Honduras llega a las urnas cercada por restricciones. Desde el 6 de diciembre de 2022, cuando este gobierno decretó por primera vez el estado de excepción mediante el PCM-29-2022, la medida ha sido prorrogada en múltiples ocasiones. En lugar de ser una respuesta temporal contra la violencia y el crimen, se ha convertido en una forma habitual de gobernar. Y es que el actual proceso electoral se desarrolla entre la suspensión de derechos, el miedo institucionalizado y la militarización de nuestras vidas.
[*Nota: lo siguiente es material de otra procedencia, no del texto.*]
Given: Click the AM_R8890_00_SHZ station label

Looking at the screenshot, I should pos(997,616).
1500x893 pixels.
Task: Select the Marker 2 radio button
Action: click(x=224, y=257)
La retórica del poder partidario insiste en que estas medidas son necesarias. Pero su reiteración revela algo más profundo: el uso táctico de la excepción como mecanismo de control. En lugar de fortalecer la institucionalidad, se ha dado protagonismo a la peligrosa militarización del país, hoy totalmente politizada y al servicio del poder partidario. La excepción ya no es una acción extraordinaria: es una maniobra política. Se gobierna por decreto, se vigila sin tribunal, se detiene sin juicio. Se siembra miedo y se cosecha silencio.

Como advirtió Hannah Arendt, “la banalidad del mal” comienza en la rutina de aceptar lo inaceptable. El mayor peligro para la libertad no es el poder autoritario, sino la ciudadanía que consiente sin reaccionar. Cuando el ciudadano no se pronuncia, la ley se debilita. Cuando no vigila, el poder se apropia de ella. Y cuando no se moviliza, la democracia se convierte en acto sin contenido. La libertad no es una herencia asegurada: es una tarea permanente. Y cuando se la deja en manos de otros, inevitablemente se pierde.

La historia nos enseña que el poder no se sostiene únicamente con tanques, sino con el silencio de quienes renuncian a pensar y actuar como ciudadanos. En Nepal, en Túnez, en Chile, fueron los ciudadanos organizados quienes rompieron la lógica de la excepción impuesta. No con violencia, sino con conciencia, con redes sociales y actos de desobediencia deliberada. No esperaron a que el poder devolviera lo que había tomado: decidieron recuperarlo.

Hoy, en Honduras, el dilema también está claramente expuesto. No se trata solo de asistir a las urnas, sino de rehusarse a aceptar que la República puede ser suspendida en nombre del miedo. El acto cívico no se agota en el voto: empieza por no callar cuando todo invita al silencio.

A pocos días de las elecciones, no estamos llamados a acciones épicas, sino a una vigilia ética. La historia no exige mártires, sino ciudadanos capaces de sostener la dignidad frente a los mecanismos impuestos por el poder.

La defensa democrática demanda una respuesta persistente, lúcida y creativa. Los jóvenes universitarios pueden alzar las antorchas del debate, convertir sus aulas en plazas de preguntas —no en templos de sumisión—. Las redes sociales deben transformarse en espacios de articulación ciudadana, denuncia y pedagogía de la verdad.

A las seis de la tarde, el golpe de cada cacerola puede marcar el compás de una nación que se rehúsa a callar. Las asambleas barriales, la vigilancia electoral organizada, las cadenas digitales de información verificada: todo gesto cuenta. Porque la democracia solo sobrevive allí donde la sociedad civil no se disuelve, donde persiste una ciudadanía capaz de observar, cuestionar y resistir.

En definitiva, decidirse a hablar cuando otros callan. Reunirse cuando todo desalienta. Exigir cuando parece inútil. Allí comienza —dejando a un lado el miedo— la defensa de la República.

Y esa defensa, como la democracia misma, nunca es automática. Siempre es personal. Siempre es urgente. Porque, incluso en los contextos más adversos, el soberano es uno solo: la ciudadanía. Y es ella quien tiene, particularmente en estas elecciones, la última palabra.